Will the Gramm-Rudman bill, which President Reagan signed into law last week, do more harm than good? One hopes not. Yet it still appears a cheap way out for a Congress either reluctant or simply unable to come to grips with the fiscal realities facing the United States in the latter half of the 1980s.
There is a gap of about $200 billion a year in what the government is spending and what it receives in taxes. Most of this gap was caused by the 25 percent individual income tax cut that took place over a three-year period. Part of it was caused by the large buildup of military spending during the first Reagan term. Both the tax cuts and the military spending were approved by large majorities of the Congress, with the endorsement of most Americans.
There is nothing to be gained now from dwelling on the inconsistency of the tax cuts along with increases in military spending.
But what has happened as a result has been a nibbling away at domestic spending to the point that Congress and the public say, ``No more.'' Mr. Reagan appears to think that more nibbling can be done, especially in ending specific government programs such as the Small Business Administration and subsidies to mass transit.
Congress has been unable to come closer to a balanced budget for three reasons. It has, at least until this year, felt it had to give Mr. Reagan most of what he asked for in defense. A bipartisan consensus has not wanted to curtail domestic spending any more. In fact, with just a slight shift in Congress, one may expect to see demands for substantially higher levels of domestic spending. And Congress has been reluctant to pass a tax increase that would face a Reagan veto.
So here comes Gramm-Rudman. If Congress and the President cannot agree on other means of reducing the deficit in five easy steps until 1991, this law will mandate across-the-board cuts in all government programs except social security, interest payments, and certain welfare-type payments to the poor. Sounds good so far, doesn't it?
But if you look at it, this means that roughly 40 percent of the budget will get all the cuts. Defense will stop going up and could actually go down. Is Mr. Reagan going to settle for this while he's still bargaining with the Soviets? Some middle-class programs may well get drained to the point of being ineffective. And Congress hears strongly from the middle class.
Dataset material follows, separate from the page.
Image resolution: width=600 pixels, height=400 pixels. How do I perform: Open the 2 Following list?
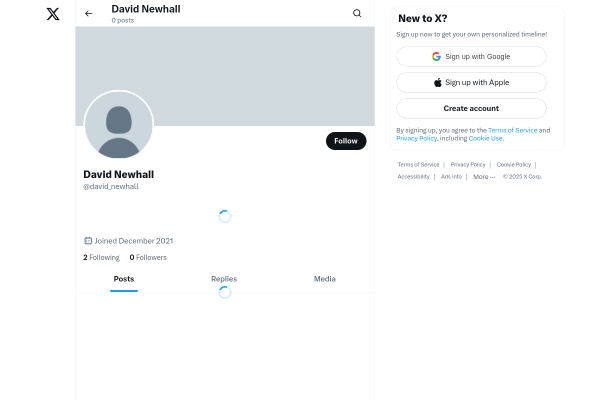(x=101, y=257)
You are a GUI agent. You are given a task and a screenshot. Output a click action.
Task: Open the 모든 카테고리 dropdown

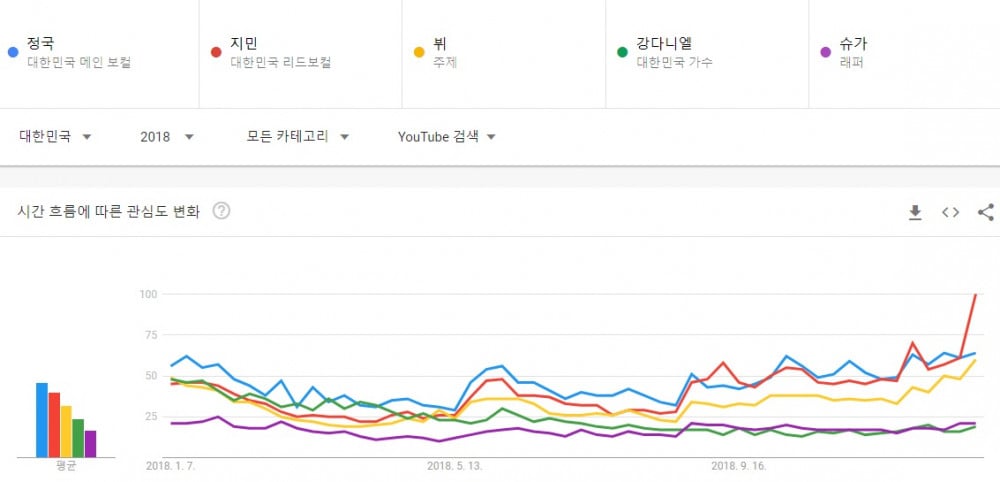coord(298,136)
The President may think he can get more domestic cuts under the shadow of Gramm-Rudman. Congress probably thinks it can get its tax increase as the only logical way to keep the government in the various operations it is legitimately engaged in. Will the President accept the inevitable, then, and sign a tax increase in 1986? We will know by next summer.
Congress could unscramble Gramm-Rudman when it proves unworkable. Meanwhile, it may get through the 1986 elections with the appearance of having done something.
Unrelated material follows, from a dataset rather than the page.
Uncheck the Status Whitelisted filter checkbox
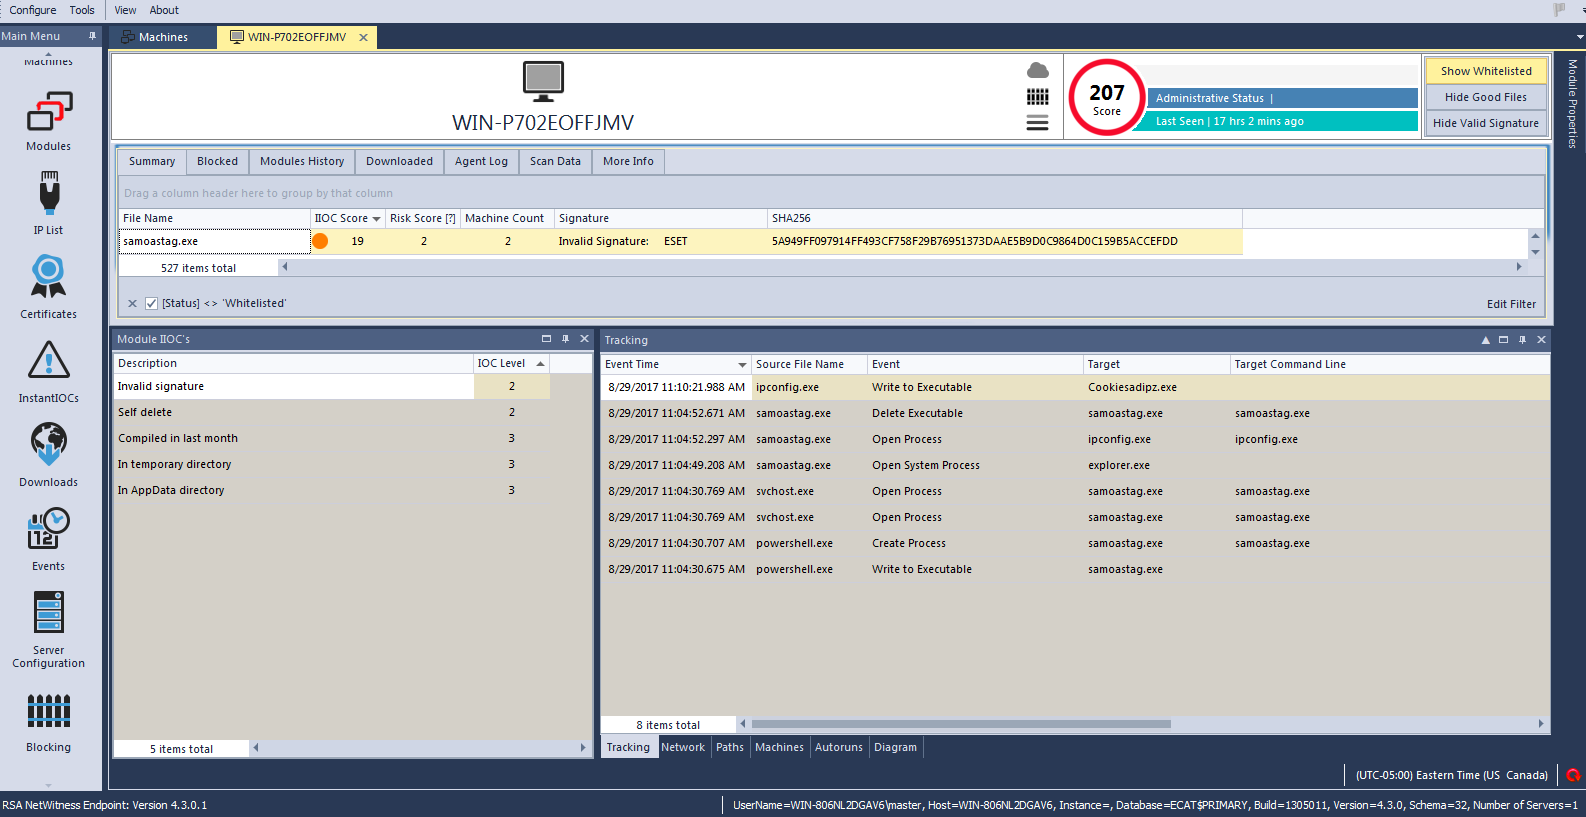 coord(151,303)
Indeed, Congress may have done something -- and something good. Only the future will tell. But having made this promise to the public to get the budget in balance in five years, it seems just a bit more likely that Congress will have the strength to do whatever it has to do, on either the spending or taxing side, to keep the budget moving toward balance. After 1988, a shake-up in Congress or the new president (of either party) could lessen the ideological clash between Congress and the Whit e House.
Politics as practiced in the United States is the art of getting from election to election. Congress may have gotten itself through 1986 with Gramm-Rudman. One hopes that Congress will still shoot for the general goal even if the specifics of Gramm-Rudman have to be ditched before 1991.